Progression of subdural hematoma. A: Initial head CT on hospital day eight, revealing acute and chronic components of R hemispheric subdural hematoma with midline shift. B: Head CT the morning of hospital day nine, showing increased acute and chronic components of the subdural hematoma, with increasing midline shift. C: Immediately after postoperative evacuation of subdural hematoma, showing improving hematoma. D: Five days after evacuation, showing continued resolution of subdural hematoma.

A shining case of interdisciplinary medicine, published in the Journal of Pediatric Transplantation, has come out of Columbia’s Department of Neurosurgery.

The primary author of the published case study is Dr. Raqeeb Haque and he is joined by co-authors Dr. Richard Anderson and Dr. Neil Feldstein from the Pediatric Neurosurgery Center.

The article, Management of Intracranial Hemorrhage in a Child With a Left Ventricular Assist Device, was published in the February 2012 issue of the journal Pediatric Transplantation.

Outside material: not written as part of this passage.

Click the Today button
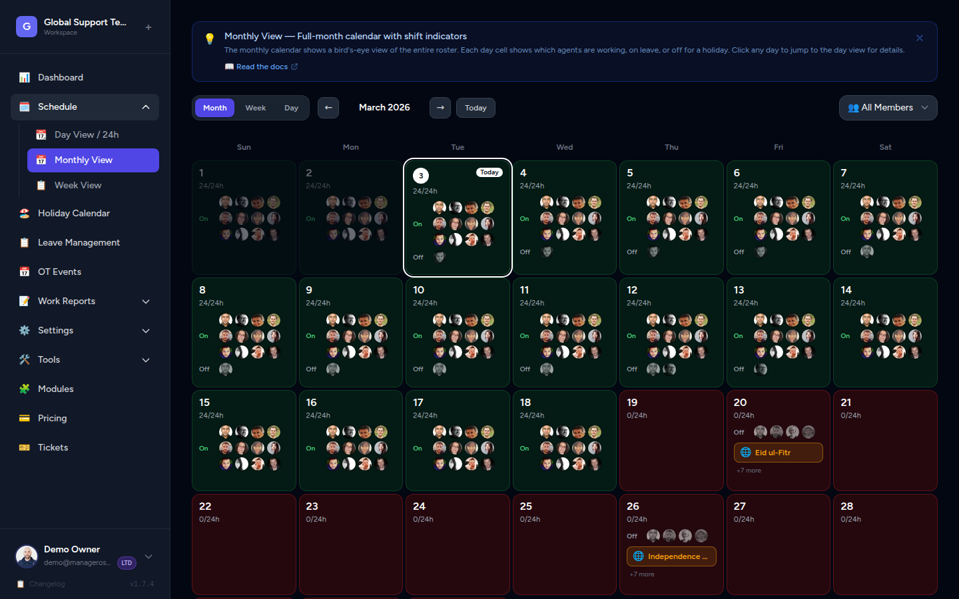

Before we tell the story we’ll define the terms in the title. An intracranial hemorrhage is an incident of bleeding within the skull. A left ventricular assist device (LVAD) is an external mechanical device that does the work of the left ventricle for a failing heart (see the image below right).

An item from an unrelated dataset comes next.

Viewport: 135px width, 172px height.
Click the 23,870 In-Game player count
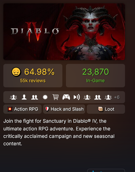95,75
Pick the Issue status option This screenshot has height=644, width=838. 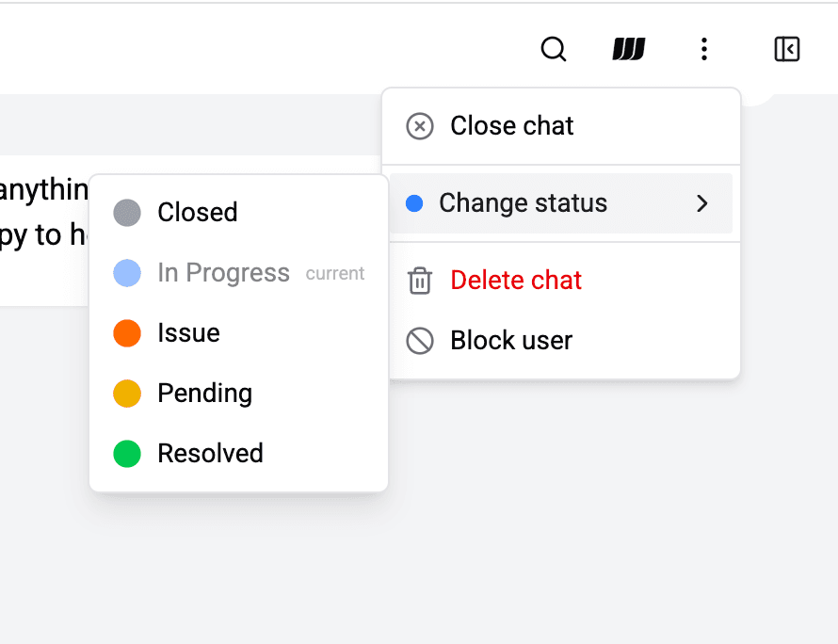189,333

The blood thinners prescribed for a pediatric patient on an LVAD put the child at an increased risk of bleeding.  The child must be monitored for a brain hemorrhage.

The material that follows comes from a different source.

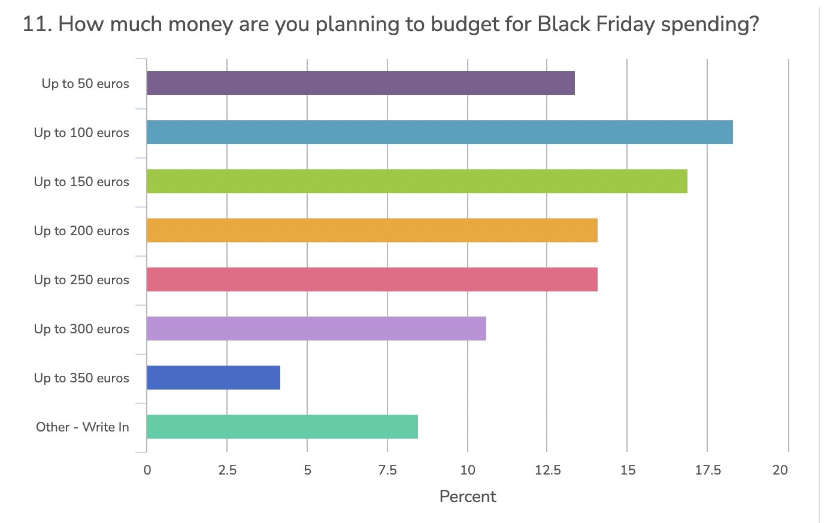Select the "Up to 300 euros" axis label
The image size is (824, 523).
(81, 329)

The bleeding in the brain can result in what is called a subdural hematoma — This is a blood clot that is formed when blood collects underneath the outer covering and on the surface of the brain. When this happens in children it can be fatal.

Drs. Haque, Anderson and Feldstein reported a case of a 5 year old boy with a LVAD who had an intracranial bleed that resulted in a large subdural hematoma.

The boy they reported on already had a diagnosis of dilated cardiomyopathy (DCM), a disease in which the heart muscles become enlarged and weak. In the boy’s case his heart had become so weak that he needed the LVAD to keep him alive.

LVAD

Continued scans of the boy’s brain showed, however, that the brain bleed was getting bigger and putting more and more pressure on his brain. This was life threatening and required immediate surgery. In a case like this, doctors have to make a decision; if they stop the blood thinners to stop the bleeding in the brain, they increase the risk that a clot could form where the blood meets the LVAD.

Pediatric neurosurgeons Haque and Anderson were called in. They turned down the blood thinning medication just enough to decrease the bleeding and through a small opening in the skull they were able to successfully remove the blood clot.

“By evacuating this patient’s subdural hematoma, we facilitated his reinstatement as status 1A on the heart transplant wait list,” says Dr. Haque. Status 1A is the highest priority rating on the transplant wait list. It usually means the patient is in the hospital and dependent on mechanical assistance to keep their heart functioning, as this boy was. The boy had been taken off the 1A list when the brain bleed was discovered.

Thanks to a stellar example of multiple disciplines coming together, including pediatric neurosurgery and heart transplantation, the boy did get his heart transplant and was discharged from the hospital with no brain injury and a new chance at life.

It has been over a year now since the boy’s transplant and he is doing great!